In May 2024, Beam Suntory was re-branded as Suntory Global Spirits including the launch of a new website and visual identity.

== Brands ==
The company's principal products include Bourbon whiskey, Japanese whisky, Scotch whisky, Irish whiskey, Canadian whisky, tequila, vodka, cognac, rum, gin, cordials, and ready-to-drink pre-mixed cocktails. It is the third-largest producer of distilled beverages worldwide, behind Diageo and Pernod Ricard.

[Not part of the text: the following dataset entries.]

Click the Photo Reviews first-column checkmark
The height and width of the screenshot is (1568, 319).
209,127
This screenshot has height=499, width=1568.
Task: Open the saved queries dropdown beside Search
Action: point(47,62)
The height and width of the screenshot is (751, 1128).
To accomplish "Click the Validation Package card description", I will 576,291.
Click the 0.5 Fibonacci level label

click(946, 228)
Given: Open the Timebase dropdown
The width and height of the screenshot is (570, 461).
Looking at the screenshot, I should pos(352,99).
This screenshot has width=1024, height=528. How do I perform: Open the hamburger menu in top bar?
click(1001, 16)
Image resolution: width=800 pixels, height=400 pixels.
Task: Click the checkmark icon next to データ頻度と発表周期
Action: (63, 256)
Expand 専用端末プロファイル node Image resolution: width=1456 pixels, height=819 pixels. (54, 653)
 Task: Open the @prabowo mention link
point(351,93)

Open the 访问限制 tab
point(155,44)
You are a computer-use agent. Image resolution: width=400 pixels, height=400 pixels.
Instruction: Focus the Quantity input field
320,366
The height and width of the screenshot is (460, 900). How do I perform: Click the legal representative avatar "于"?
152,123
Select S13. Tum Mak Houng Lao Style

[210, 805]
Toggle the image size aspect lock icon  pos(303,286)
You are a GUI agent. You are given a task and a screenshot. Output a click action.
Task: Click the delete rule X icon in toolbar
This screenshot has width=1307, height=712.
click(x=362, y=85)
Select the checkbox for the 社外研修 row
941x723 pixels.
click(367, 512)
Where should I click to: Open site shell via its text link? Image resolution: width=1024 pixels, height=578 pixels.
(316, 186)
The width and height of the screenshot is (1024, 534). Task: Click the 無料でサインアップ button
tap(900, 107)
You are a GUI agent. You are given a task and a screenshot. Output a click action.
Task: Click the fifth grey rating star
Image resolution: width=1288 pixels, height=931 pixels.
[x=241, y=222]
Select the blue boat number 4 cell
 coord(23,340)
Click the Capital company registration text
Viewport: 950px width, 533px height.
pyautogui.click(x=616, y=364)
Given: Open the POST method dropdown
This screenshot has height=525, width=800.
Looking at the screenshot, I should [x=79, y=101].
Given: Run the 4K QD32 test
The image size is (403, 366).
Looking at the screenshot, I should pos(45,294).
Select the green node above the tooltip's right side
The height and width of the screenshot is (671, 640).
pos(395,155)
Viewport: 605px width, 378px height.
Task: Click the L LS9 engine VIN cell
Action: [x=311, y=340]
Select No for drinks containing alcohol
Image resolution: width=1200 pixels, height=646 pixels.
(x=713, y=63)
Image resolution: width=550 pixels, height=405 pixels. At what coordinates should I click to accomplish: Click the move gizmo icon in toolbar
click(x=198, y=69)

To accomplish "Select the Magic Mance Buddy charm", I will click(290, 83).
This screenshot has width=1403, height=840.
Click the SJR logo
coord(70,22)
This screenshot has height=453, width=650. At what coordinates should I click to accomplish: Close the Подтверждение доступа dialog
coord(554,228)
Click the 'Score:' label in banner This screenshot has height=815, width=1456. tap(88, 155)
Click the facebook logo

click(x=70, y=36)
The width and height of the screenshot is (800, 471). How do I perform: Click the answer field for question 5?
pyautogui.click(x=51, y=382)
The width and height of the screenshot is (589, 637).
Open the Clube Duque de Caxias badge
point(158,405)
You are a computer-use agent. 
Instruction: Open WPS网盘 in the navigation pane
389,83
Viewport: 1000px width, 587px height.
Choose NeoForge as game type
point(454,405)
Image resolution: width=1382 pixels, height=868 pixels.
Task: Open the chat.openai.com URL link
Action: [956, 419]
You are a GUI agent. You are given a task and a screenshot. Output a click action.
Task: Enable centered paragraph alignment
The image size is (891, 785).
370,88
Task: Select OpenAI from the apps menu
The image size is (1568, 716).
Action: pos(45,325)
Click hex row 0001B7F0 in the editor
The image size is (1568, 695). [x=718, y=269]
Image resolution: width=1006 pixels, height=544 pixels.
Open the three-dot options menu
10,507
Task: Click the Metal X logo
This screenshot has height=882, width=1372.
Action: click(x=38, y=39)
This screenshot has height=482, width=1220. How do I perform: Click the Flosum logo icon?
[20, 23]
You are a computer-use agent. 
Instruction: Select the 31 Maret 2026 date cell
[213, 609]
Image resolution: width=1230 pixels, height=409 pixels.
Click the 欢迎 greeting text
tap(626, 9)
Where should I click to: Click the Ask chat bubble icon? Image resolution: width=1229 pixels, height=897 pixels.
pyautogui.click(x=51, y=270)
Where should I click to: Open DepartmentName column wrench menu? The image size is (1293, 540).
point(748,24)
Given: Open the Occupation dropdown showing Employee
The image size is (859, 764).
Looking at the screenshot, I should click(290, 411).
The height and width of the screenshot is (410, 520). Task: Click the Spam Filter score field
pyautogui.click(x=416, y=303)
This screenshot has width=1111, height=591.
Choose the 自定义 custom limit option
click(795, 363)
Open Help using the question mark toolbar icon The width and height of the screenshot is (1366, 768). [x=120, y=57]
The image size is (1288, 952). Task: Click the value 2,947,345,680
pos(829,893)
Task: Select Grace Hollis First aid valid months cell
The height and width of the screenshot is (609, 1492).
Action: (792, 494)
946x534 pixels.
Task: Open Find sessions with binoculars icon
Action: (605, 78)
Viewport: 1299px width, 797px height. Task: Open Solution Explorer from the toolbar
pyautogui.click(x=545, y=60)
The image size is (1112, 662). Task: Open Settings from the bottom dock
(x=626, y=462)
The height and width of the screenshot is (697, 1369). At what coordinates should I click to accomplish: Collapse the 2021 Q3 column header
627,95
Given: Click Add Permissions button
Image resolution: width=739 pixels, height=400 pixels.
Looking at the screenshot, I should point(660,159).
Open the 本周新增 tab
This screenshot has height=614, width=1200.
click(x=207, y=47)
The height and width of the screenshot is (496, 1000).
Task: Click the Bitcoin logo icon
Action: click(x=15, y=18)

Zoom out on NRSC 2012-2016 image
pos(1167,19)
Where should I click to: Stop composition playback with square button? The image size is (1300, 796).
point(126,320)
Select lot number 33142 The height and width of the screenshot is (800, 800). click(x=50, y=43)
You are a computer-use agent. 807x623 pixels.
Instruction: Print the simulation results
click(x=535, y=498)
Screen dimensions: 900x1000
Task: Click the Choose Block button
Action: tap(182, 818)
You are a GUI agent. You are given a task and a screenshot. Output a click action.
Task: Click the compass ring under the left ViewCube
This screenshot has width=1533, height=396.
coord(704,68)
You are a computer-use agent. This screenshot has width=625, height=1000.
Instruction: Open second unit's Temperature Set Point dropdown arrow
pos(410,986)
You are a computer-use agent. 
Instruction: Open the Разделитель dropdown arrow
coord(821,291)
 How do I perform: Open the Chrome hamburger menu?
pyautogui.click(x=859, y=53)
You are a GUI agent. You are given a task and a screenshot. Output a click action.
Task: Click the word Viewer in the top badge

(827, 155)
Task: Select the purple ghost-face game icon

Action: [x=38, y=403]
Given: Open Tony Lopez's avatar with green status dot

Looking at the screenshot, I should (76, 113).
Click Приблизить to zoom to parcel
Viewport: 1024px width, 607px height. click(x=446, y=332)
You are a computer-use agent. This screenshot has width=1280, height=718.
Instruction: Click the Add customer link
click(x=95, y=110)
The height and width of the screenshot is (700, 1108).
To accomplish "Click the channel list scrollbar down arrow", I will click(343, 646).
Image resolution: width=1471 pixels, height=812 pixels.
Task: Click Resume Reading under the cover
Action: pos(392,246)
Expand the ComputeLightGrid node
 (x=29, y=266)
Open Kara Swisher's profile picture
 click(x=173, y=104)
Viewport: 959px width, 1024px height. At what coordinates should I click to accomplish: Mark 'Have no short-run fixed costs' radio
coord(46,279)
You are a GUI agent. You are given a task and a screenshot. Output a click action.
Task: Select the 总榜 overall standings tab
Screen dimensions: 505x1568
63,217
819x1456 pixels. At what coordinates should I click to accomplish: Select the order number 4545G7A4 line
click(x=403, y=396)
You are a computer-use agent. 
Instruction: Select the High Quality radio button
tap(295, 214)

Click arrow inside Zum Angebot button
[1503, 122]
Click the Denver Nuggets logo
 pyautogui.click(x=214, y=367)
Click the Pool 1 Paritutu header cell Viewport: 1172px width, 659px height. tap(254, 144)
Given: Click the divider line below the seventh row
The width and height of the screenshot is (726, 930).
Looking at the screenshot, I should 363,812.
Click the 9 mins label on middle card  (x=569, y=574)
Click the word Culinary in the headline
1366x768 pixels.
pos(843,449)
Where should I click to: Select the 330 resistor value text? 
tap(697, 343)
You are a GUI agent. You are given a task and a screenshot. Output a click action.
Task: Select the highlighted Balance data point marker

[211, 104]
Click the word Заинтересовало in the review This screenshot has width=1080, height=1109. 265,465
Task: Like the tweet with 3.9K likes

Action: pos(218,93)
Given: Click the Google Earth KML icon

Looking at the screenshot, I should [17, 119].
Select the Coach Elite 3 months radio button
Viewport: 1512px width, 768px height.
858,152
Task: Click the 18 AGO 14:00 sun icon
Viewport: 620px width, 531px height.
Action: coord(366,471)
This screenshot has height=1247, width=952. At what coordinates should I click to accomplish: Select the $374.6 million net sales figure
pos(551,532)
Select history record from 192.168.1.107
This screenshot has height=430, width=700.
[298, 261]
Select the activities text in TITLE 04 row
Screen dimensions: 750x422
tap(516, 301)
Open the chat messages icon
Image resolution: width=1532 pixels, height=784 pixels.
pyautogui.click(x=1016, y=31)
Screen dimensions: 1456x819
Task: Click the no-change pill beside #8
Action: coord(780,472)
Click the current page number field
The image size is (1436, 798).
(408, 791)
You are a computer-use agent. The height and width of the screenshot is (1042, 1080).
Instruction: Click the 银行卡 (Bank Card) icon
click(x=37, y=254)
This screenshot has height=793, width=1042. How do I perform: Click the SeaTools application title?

Suntory Global Spirit beverage brands include:

- American whiskey:
  - Bourbon whiskey: Baker's, Basil Hayden's, Beam's Eight Star, Booker's, Jim Beam, Kessler, Knob Creek, Legent, Maker's Mark, Old Crow, Old Grand-Dad
  - Rye whiskey: Jim Beam Rye, Knob Creek Rye, Old Overholt
  - Blended whiskey: Beam's Eight Star, Kessler,
- Canadian whisky: Alberta Premium, Canadian Club
- Irish whiskey: Connemara, Kilbeggan, The Tyrconnell
- Japanese whisky: Chita, Hakushu, Hibiki, Kakubin, Yamazaki, Toki (a blend of two single malts and a single grain)
- Scotch whisky:
  - Single malt Scotch: Ardmore, Auchentoshan, Bowmore, Glen Garioch, Laphroaig
  - Blended Scotch whisky: Teacher's Highland Cream
- Spanish whisky: DYC whisky
- Gin: Larios, Sipsmith, Roku
- Liqueur: DeKuyper, Midori, Sourz
- Rum: Cruzan
- Tequila: El Tesoro de Don Felipe, Hornitos, Sauza, Tres Generaciones, 100 Años
- Vodka: Effen, Haku, Pinnacle, Vox
- Chūhai: Strong Zero (-196)

In addition to brands produced directly by the company and its subsidiaries, Suntory Global Spirit imports and markets some brands produced by others, such as the DeKuyper cordial and formerly the coffee liqueur Kamora. Beam facilities also produce spirits for brands owned by other companies, such as Calvert Extra blended whiskey, now owned by Luxco.

== In popular culture ==
In the 2003 Sofia Coppola movie Lost in Translation, actor Bill Murray goes to Japan to shoot a commercial for the Suntory whisky and drops the now famous slogan, "For relaxing times, make it Suntory time."

== FCPA Violation ==

In October 2020, Beam Suntory Inc. agreed to pay a criminal monetary penalty of $19,572,885 to resolve a United States department's investigation into violations of the Foreign Corrupt Practices Act (FCPA). The resolution arose in part out of Beam's scheme to pay a bribe to an Indian government official in exchange for approval of a license to bottle a line of products that Beam sought to market and sell in India, and related internal controls and books and records violations, which included efforts by a then-member of Beam's legal department to affirmatively avoid uncovering information related to improper activities and practices by third-parties engaged by Beam in India that presented corruption risks. Beam entered into a three-year deferred prosecution agreement with the Criminal Division's Fraud Section and the U.S. Attorney's Office for the Northern District of Illinois in connection with criminal information unsealed in the Northern District of Illinois charging Beam with one count of conspiracy to violate the anti-bribery, internal controls, and books and records provisions of the FCPA.